- **Task directions**: Copy every line from the one that holds "This screenshot has width=936, height=575." to the end of the records below, exactly and with nothing else, but without any pictures.

• • • •

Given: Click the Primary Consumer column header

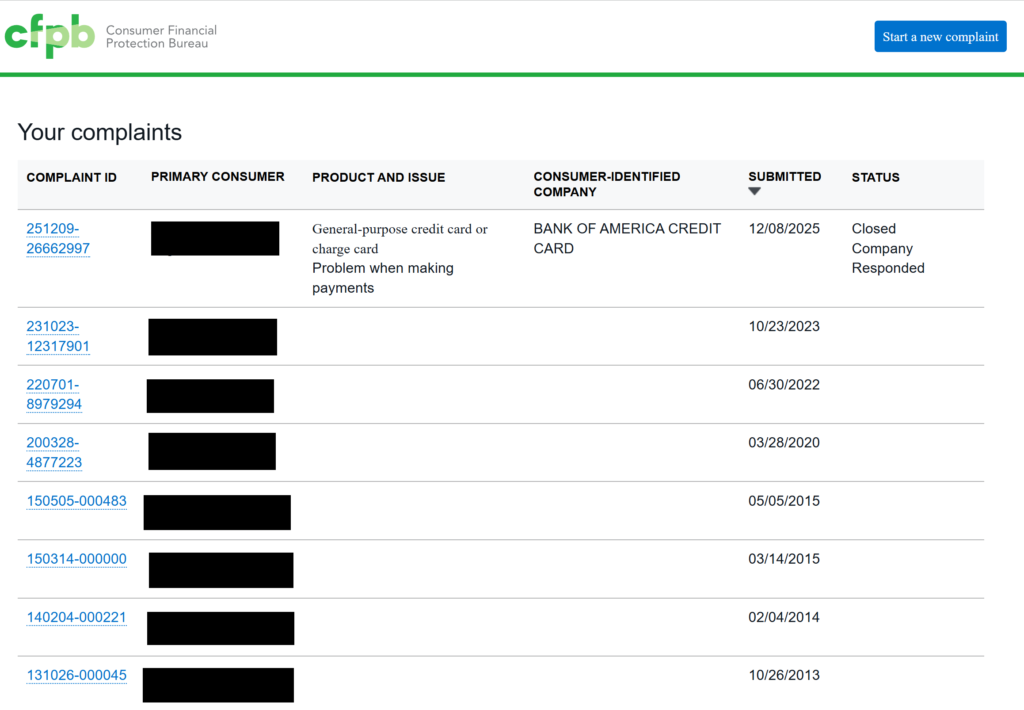Looking at the screenshot, I should click(217, 177).
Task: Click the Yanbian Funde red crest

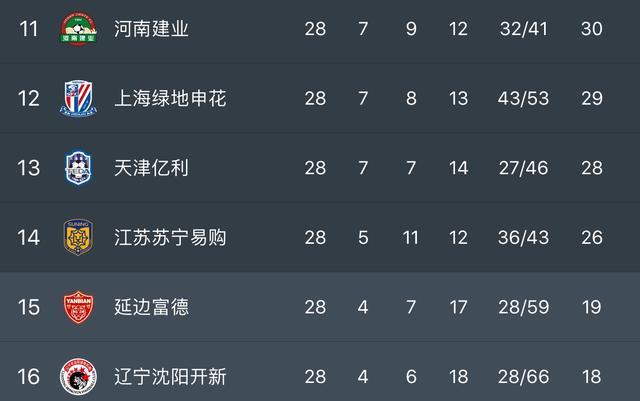Action: (80, 307)

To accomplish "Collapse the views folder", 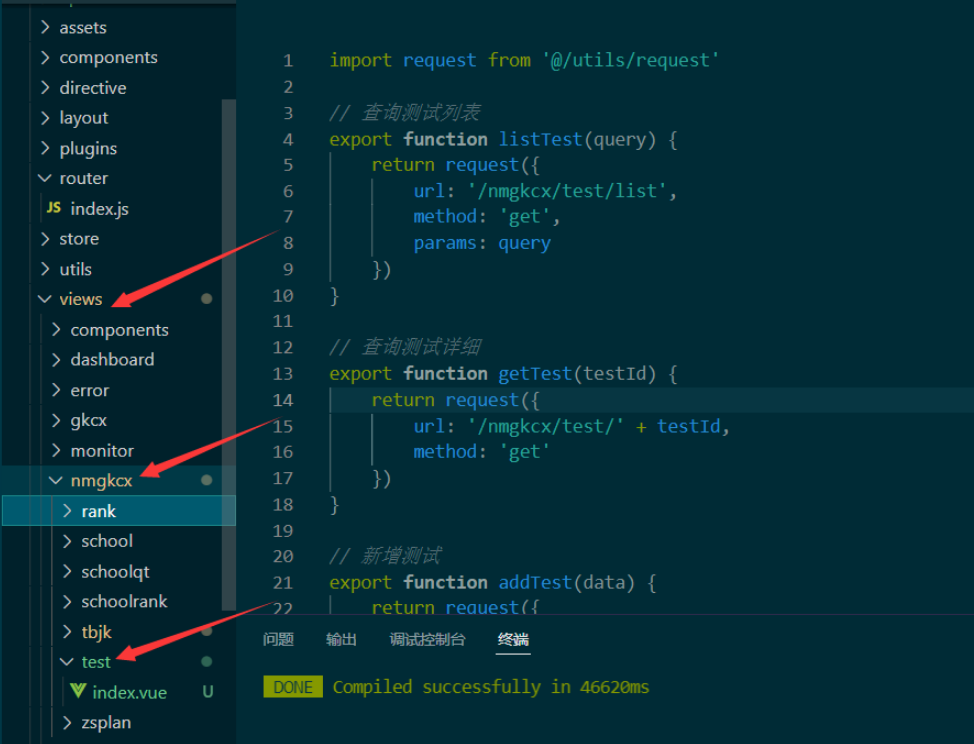I will click(44, 299).
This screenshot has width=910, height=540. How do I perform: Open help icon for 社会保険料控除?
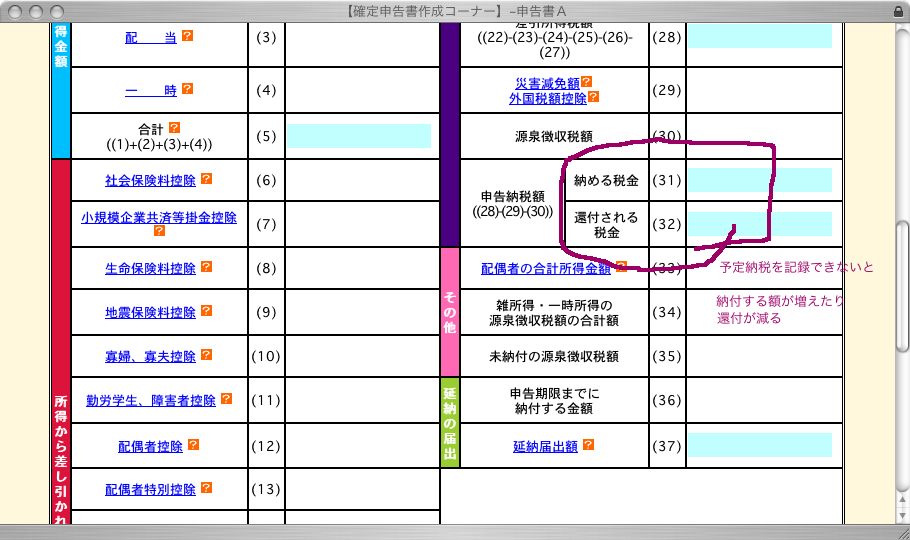click(206, 180)
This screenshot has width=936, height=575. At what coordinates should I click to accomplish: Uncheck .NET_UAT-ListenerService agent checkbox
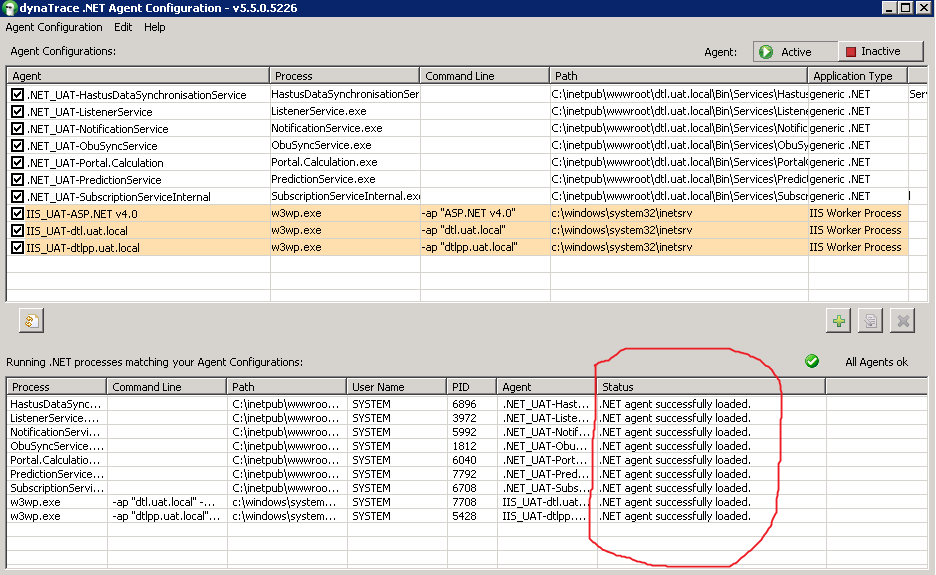[17, 112]
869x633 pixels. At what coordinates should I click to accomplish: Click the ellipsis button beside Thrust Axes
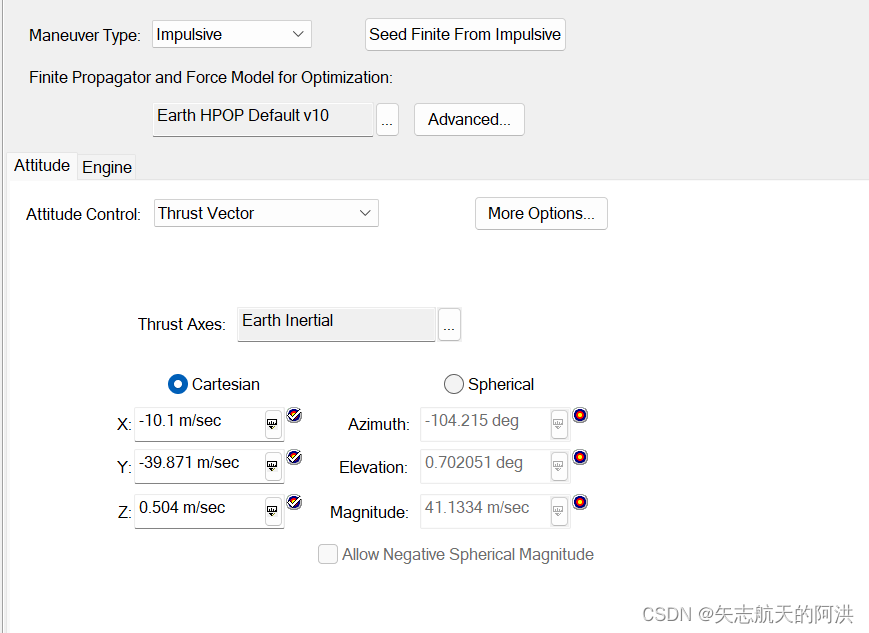449,324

• • • •

- **Completed task**:
This screenshot has width=936, height=575. At what coordinates should I click to accomplish: Uncheck .NET_UAT-ListenerService agent checkbox
[17, 112]
869x633 pixels. At what coordinates should I click to accomplish: Click the ellipsis button beside Thrust Axes
449,324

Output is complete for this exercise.